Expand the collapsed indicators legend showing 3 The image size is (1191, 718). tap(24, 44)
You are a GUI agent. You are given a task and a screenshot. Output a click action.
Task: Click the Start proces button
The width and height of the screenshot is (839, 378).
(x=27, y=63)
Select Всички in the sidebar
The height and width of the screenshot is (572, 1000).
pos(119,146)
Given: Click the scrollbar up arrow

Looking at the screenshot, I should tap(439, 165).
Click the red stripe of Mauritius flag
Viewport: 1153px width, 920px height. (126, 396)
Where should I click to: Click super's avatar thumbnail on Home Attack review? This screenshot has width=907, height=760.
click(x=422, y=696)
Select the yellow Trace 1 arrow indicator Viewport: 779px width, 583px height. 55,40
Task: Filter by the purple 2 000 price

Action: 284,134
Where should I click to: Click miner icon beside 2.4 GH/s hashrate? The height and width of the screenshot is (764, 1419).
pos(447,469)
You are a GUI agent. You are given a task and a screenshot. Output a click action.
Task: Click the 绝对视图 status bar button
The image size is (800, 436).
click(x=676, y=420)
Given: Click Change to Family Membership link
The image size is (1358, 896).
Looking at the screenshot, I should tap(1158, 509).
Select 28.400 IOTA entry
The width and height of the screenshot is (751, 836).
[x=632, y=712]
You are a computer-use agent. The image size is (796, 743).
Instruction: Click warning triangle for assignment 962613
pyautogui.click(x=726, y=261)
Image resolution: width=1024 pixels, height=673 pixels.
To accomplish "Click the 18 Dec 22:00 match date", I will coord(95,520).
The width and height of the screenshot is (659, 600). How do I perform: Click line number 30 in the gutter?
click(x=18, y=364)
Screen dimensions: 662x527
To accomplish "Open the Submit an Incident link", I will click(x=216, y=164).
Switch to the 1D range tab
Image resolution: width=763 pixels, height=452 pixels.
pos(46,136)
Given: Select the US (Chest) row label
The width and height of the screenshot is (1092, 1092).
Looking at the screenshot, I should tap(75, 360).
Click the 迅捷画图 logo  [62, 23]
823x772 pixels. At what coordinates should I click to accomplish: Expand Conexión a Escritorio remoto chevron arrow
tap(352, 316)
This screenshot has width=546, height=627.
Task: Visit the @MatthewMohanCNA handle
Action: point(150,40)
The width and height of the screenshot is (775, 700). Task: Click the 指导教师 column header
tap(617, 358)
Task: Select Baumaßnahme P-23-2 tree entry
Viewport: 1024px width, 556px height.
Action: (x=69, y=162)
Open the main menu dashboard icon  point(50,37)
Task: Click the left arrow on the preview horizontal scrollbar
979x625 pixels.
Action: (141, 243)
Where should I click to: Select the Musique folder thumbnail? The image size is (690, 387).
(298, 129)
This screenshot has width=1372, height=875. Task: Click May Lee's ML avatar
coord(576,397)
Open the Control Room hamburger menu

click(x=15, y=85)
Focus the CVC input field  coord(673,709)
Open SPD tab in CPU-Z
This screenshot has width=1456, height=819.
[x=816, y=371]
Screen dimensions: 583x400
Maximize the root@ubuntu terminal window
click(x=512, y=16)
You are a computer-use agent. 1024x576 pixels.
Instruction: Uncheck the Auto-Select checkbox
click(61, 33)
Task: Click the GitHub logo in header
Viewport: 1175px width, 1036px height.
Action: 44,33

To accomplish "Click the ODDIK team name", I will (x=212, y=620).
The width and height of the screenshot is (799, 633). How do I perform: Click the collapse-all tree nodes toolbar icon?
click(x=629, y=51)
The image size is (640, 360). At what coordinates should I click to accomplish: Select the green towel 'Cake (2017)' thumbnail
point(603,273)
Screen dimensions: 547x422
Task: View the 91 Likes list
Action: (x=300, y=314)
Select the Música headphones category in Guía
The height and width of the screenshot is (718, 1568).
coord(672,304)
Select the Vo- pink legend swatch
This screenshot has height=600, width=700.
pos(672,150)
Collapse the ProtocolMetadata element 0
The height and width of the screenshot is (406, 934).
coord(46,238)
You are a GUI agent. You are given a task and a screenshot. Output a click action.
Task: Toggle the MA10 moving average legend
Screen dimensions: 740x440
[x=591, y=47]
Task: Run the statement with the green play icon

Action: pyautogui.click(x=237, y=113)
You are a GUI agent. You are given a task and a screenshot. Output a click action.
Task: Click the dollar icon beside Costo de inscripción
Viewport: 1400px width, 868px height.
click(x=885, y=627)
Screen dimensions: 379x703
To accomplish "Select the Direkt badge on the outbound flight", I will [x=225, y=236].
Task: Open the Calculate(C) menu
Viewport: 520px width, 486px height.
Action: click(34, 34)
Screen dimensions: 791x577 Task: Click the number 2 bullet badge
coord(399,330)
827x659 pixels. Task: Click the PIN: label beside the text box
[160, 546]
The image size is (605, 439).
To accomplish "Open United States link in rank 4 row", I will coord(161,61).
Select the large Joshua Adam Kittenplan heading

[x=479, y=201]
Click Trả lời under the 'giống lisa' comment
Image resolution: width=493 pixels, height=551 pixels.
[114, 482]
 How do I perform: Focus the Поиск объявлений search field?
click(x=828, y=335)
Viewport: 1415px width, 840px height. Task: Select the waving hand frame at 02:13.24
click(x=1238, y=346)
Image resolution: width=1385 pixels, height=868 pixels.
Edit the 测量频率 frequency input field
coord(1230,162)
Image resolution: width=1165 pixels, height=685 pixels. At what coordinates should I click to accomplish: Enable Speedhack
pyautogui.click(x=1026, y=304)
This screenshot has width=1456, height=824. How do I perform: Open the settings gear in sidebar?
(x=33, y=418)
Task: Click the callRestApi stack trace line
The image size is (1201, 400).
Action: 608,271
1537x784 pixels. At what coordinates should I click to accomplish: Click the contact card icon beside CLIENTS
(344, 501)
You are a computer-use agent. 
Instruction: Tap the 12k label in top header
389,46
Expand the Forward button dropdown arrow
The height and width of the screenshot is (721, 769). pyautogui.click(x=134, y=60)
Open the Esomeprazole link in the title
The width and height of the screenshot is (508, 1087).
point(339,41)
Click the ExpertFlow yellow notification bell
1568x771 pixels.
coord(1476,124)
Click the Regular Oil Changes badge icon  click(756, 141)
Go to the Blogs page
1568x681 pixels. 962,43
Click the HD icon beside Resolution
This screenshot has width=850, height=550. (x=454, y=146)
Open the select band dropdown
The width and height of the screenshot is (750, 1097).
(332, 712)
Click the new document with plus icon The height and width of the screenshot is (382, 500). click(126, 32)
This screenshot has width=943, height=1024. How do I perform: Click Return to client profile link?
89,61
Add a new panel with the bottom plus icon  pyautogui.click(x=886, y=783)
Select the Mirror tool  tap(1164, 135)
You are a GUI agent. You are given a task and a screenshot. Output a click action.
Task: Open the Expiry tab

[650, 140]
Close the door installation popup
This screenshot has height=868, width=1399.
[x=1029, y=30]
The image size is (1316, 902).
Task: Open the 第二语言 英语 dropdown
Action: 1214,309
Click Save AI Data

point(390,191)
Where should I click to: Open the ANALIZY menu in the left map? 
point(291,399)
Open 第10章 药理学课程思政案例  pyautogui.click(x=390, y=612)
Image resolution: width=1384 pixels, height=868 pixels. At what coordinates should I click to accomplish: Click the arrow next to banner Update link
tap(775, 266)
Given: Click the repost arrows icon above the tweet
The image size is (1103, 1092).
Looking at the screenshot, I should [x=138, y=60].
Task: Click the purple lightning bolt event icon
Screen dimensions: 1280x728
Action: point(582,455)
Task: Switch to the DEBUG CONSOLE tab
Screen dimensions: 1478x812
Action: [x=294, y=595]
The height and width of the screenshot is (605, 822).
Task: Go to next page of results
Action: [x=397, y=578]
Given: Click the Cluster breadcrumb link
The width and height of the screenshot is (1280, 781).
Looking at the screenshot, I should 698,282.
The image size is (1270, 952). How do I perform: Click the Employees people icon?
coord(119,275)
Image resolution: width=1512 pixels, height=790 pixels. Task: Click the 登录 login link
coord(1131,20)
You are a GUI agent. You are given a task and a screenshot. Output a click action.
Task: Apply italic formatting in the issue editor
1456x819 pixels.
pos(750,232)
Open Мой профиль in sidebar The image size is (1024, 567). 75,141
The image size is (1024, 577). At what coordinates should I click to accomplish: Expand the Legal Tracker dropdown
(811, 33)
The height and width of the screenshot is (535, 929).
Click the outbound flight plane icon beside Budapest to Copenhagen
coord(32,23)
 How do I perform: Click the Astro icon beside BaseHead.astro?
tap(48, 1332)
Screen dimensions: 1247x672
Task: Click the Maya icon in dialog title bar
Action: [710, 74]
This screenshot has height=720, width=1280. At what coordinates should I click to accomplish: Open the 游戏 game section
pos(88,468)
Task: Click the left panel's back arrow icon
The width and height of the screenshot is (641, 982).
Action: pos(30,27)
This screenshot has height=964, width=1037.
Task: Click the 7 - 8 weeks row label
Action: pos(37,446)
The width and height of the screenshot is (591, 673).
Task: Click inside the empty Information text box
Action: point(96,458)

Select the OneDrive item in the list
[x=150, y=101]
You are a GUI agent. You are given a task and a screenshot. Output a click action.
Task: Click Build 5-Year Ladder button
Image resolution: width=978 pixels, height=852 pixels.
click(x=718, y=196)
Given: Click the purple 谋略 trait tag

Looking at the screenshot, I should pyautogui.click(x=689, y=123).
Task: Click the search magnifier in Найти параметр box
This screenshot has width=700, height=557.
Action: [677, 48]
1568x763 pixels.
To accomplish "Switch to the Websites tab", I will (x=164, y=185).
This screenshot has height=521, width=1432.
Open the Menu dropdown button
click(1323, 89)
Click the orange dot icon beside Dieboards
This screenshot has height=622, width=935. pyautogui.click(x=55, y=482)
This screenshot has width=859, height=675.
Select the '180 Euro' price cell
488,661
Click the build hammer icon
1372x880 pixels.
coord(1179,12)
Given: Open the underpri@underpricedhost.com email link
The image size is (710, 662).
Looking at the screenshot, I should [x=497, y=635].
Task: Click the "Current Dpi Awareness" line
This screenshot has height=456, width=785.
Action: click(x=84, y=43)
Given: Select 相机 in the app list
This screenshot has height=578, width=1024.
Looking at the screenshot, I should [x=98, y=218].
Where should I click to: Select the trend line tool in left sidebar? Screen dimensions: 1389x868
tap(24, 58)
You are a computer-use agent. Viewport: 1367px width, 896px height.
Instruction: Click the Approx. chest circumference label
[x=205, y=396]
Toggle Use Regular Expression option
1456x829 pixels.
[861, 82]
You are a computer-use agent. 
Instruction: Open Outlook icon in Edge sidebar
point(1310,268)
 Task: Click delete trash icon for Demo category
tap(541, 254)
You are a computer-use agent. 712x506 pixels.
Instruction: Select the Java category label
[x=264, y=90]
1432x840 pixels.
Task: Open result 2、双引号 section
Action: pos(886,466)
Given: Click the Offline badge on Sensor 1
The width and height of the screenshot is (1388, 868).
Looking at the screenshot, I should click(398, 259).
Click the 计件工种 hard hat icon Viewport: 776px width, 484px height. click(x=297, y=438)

+ + + + +

Exercise aim: Rewrite the lines from the one containing "Open the select band dropdown" through the one containing "Looking at the screenshot, I should [x=138, y=60].", switching every "icon" to "button" and changing nothing else.

The answer:
Open the select band dropdown
The width and height of the screenshot is (750, 1097).
(332, 712)
Click the new document with plus button The height and width of the screenshot is (382, 500). click(126, 32)
This screenshot has width=943, height=1024. How do I perform: Click Return to client profile link?
89,61
Add a new panel with the bottom plus button  pyautogui.click(x=886, y=783)
Select the Mirror tool  tap(1164, 135)
You are a GUI agent. You are given a task and a screenshot. Output a click action.
Task: Open the Expiry tab

[650, 140]
Close the door installation popup
This screenshot has height=868, width=1399.
[x=1029, y=30]
The image size is (1316, 902).
Task: Open the 第二语言 英语 dropdown
Action: 1214,309
Click Save AI Data

point(390,191)
Where should I click to: Open the ANALIZY menu in the left map? 
point(291,399)
Open 第10章 药理学课程思政案例  pyautogui.click(x=390, y=612)
Image resolution: width=1384 pixels, height=868 pixels. At what coordinates should I click to accomplish: Click the arrow next to banner Update link
tap(775, 266)
Given: Click the repost arrows button above the tweet
The image size is (1103, 1092).
Looking at the screenshot, I should [x=138, y=60].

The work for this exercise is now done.